The bison were a gift from the American Prairie Reserve in north-central Montana. The Billings Gazette reported that the Rosebud Sioux Tribe’s goal is to expand the herd near Mission, South Dakota, to 1,500 bison spread across 28000 acres (113 square kilometers), which would make it the largest tribal-managed bison herd in the U.S.

The herd is currently numbered at 134 bison, and American Prairie has agreed to contribute up to 170 bison.

“When the buffalo are strong, we will be strong,” said Wizipan Little Elk, chief executive of Rosebud Economic Development Corporation, which oversees the Wolakota Buffalo Range near Mission, South Dakota.

“We are doing our part to ensure the genetic health and longevity of our buffalo relatives,” Little Elk said in a post on the tribe’s website.

American Prairie Reserve has also shipped four bison to One Spirit, a nonprofit organization serving the Lakota people of the Pine Ridge Reservation in southwestern South Dakota.
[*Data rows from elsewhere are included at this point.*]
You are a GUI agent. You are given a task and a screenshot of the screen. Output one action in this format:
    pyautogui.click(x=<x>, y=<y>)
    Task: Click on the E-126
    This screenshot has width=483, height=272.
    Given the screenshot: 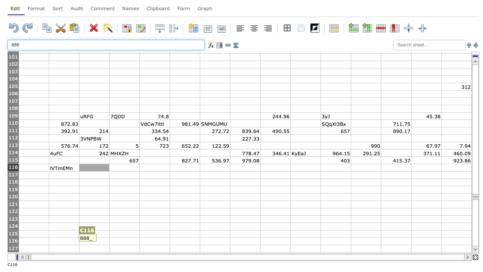 What is the action you would take?
    pyautogui.click(x=154, y=241)
    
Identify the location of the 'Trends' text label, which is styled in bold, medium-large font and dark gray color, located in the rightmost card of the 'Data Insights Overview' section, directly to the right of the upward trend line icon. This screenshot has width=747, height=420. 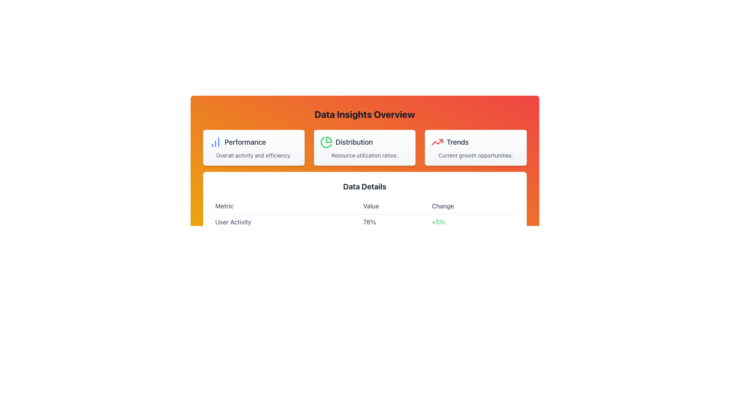
(457, 142).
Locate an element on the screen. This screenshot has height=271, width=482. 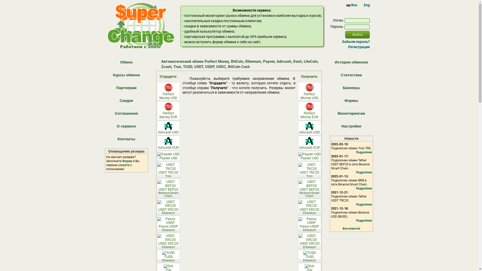
'USDT TRC20 is located at coordinates (157, 170).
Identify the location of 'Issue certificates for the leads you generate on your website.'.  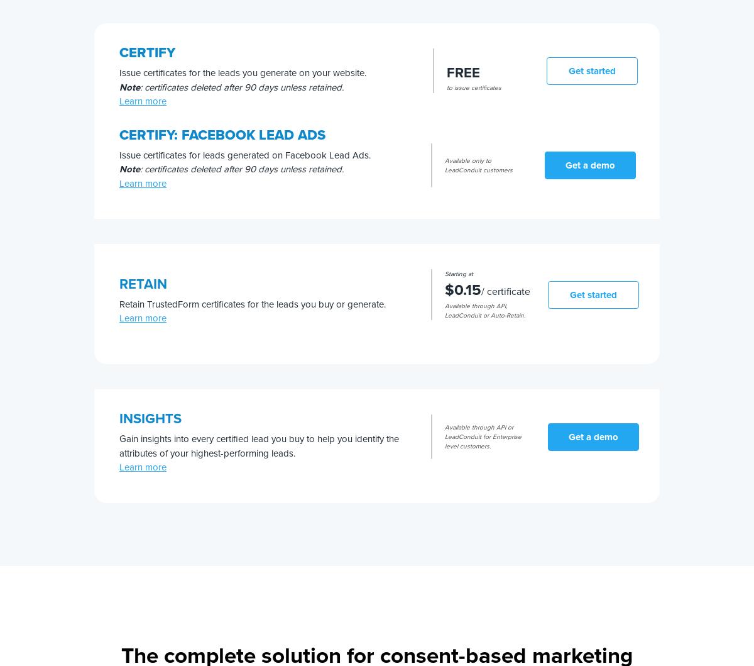
(243, 72).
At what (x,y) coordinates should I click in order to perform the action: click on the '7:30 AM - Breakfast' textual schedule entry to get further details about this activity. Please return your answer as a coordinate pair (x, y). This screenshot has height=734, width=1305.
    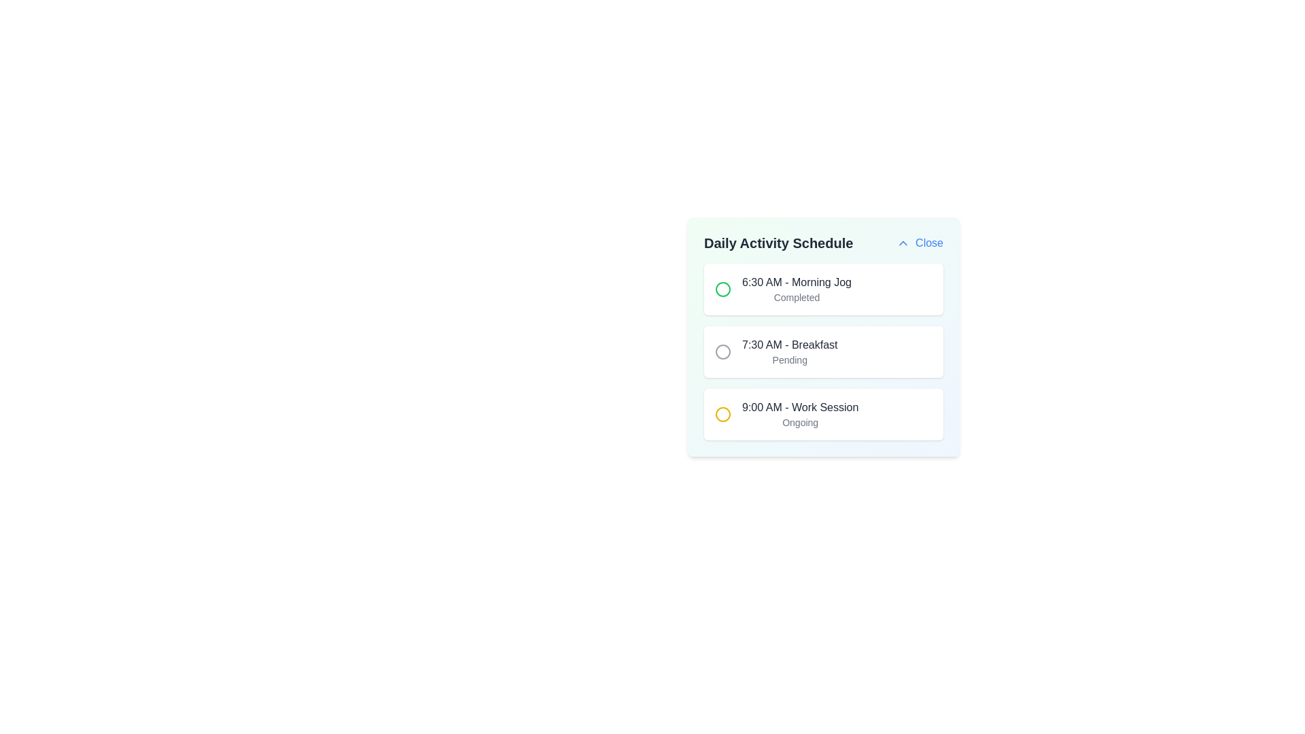
    Looking at the image, I should click on (789, 351).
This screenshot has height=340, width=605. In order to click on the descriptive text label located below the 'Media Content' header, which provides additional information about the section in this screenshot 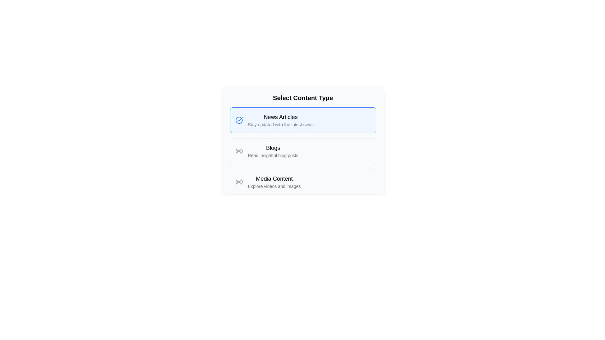, I will do `click(274, 186)`.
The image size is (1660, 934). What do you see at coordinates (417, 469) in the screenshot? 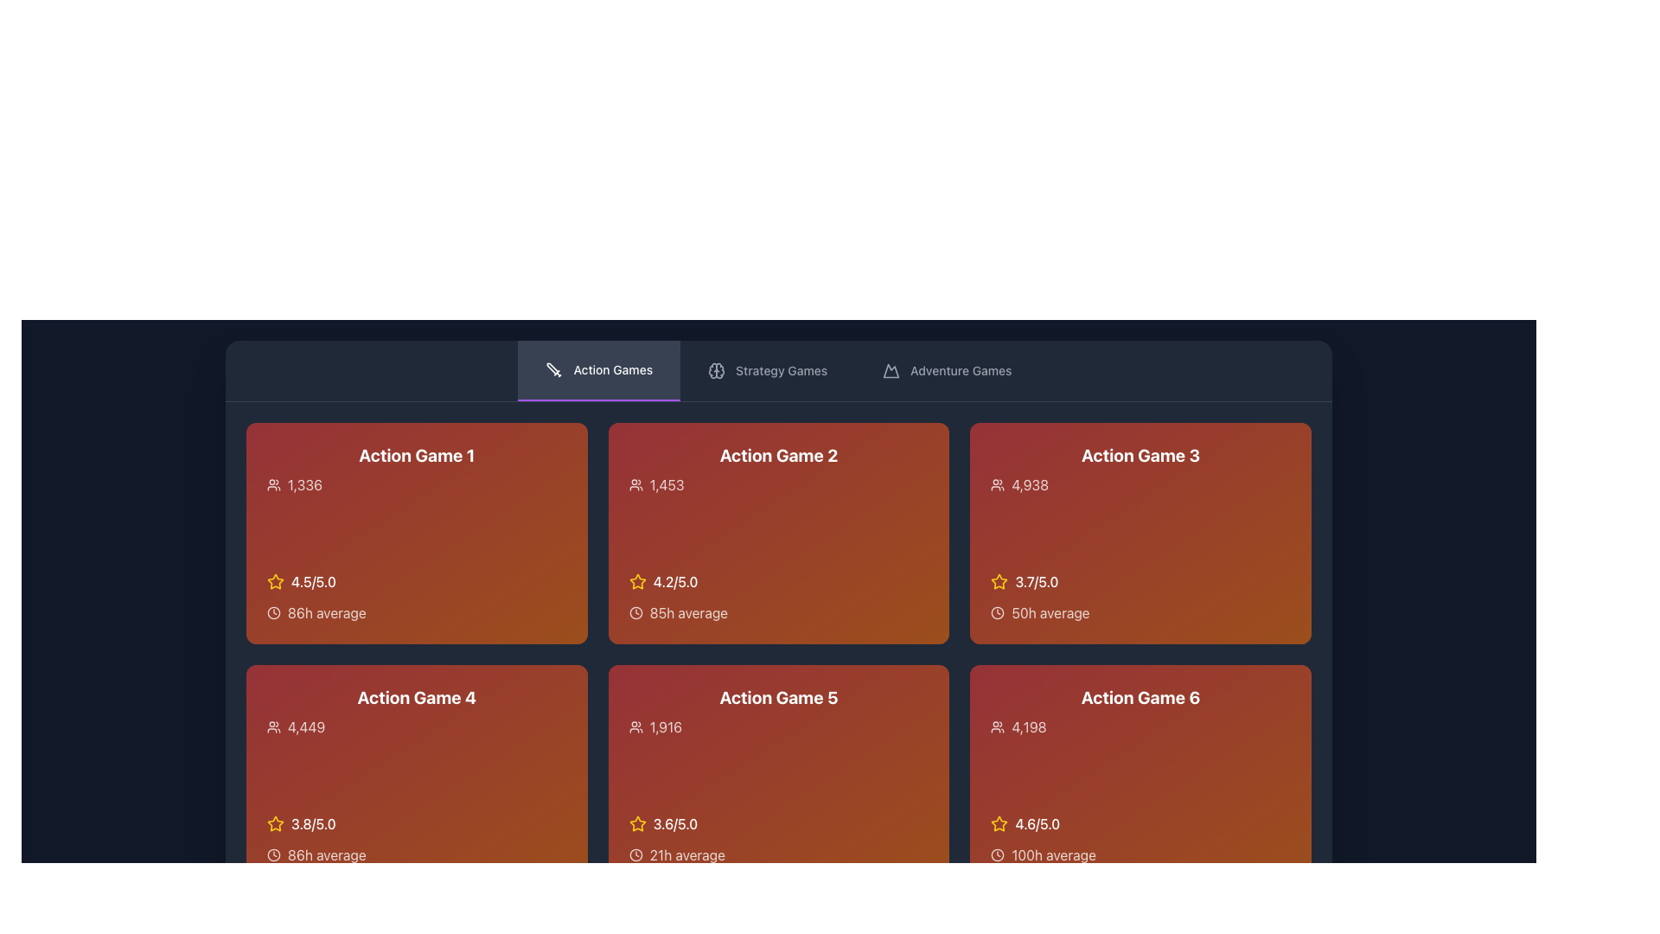
I see `the title 'Action Game 1' in the top-left card of the game details grid` at bounding box center [417, 469].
One Spirit's website says it supports the Lakota community by providing resources that "allow them to meet the needs of their people according to their own culture, traditions and values.”

“We prioritize partnerships with native tribes who are working to restore a deeper cultural, spiritual and economic connection to the animal,” said Alison Fox, chief executive of American Prairie Reserve.

Since 2009, American Prairie has distributed more than 400 bison to conservation and tribal herds in Montana, Colorado, Nebraska, Arizona, South Dakota and Oklahoma.

“The return of the buffalo to our lands is a common goal and vision shared with tribal elders, the tribal council, wildlife managers and spiritual leaders,” said Bronc Speak Thunder, who helps manage the Fort Belknap bison program.